## WHAT IS BEING ASKED
Reproduce the records word for word, starting at the line that contains "You are a computer-use" and going through the end of the records. Leave the pictures out of your copy.

## RECORDS FOR THE TASK
■ ■ ■ ■

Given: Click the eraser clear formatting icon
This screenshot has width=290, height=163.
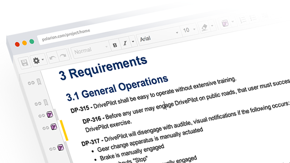Looking at the screenshot, I should [x=204, y=28].
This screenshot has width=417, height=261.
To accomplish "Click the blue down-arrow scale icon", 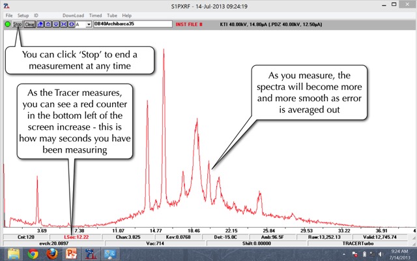I will coord(55,24).
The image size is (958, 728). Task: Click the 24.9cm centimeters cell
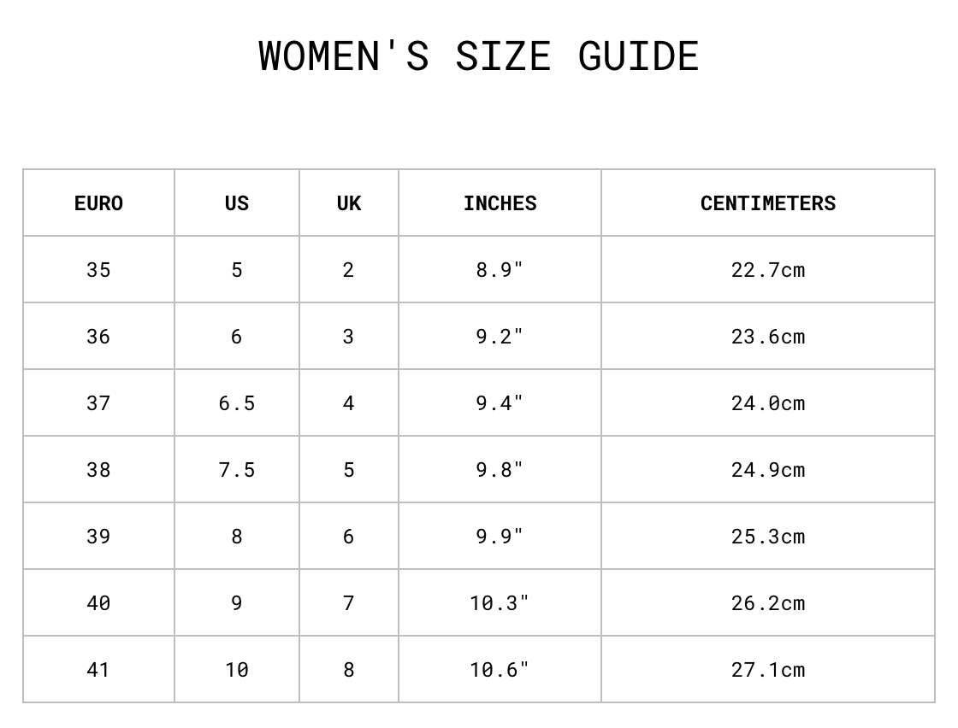[x=767, y=470]
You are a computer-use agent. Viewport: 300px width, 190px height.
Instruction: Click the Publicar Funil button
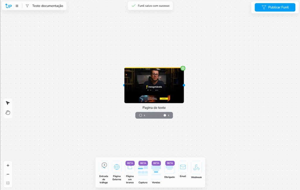275,7
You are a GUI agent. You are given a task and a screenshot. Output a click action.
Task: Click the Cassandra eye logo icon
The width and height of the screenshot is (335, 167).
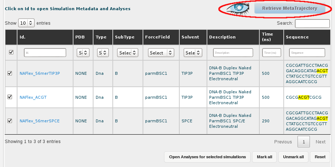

■ ■ ■ ■

## REPLY TO THE EXERCISE
You are a computer-use agent. Viewport: 300px width, 190px height.
Instruction: Click the Publicar Funil button
275,7
You are a GUI agent. You are given a task and a screenshot. Output a click action.
Task: Click the Cassandra eye logo icon
The width and height of the screenshot is (335, 167).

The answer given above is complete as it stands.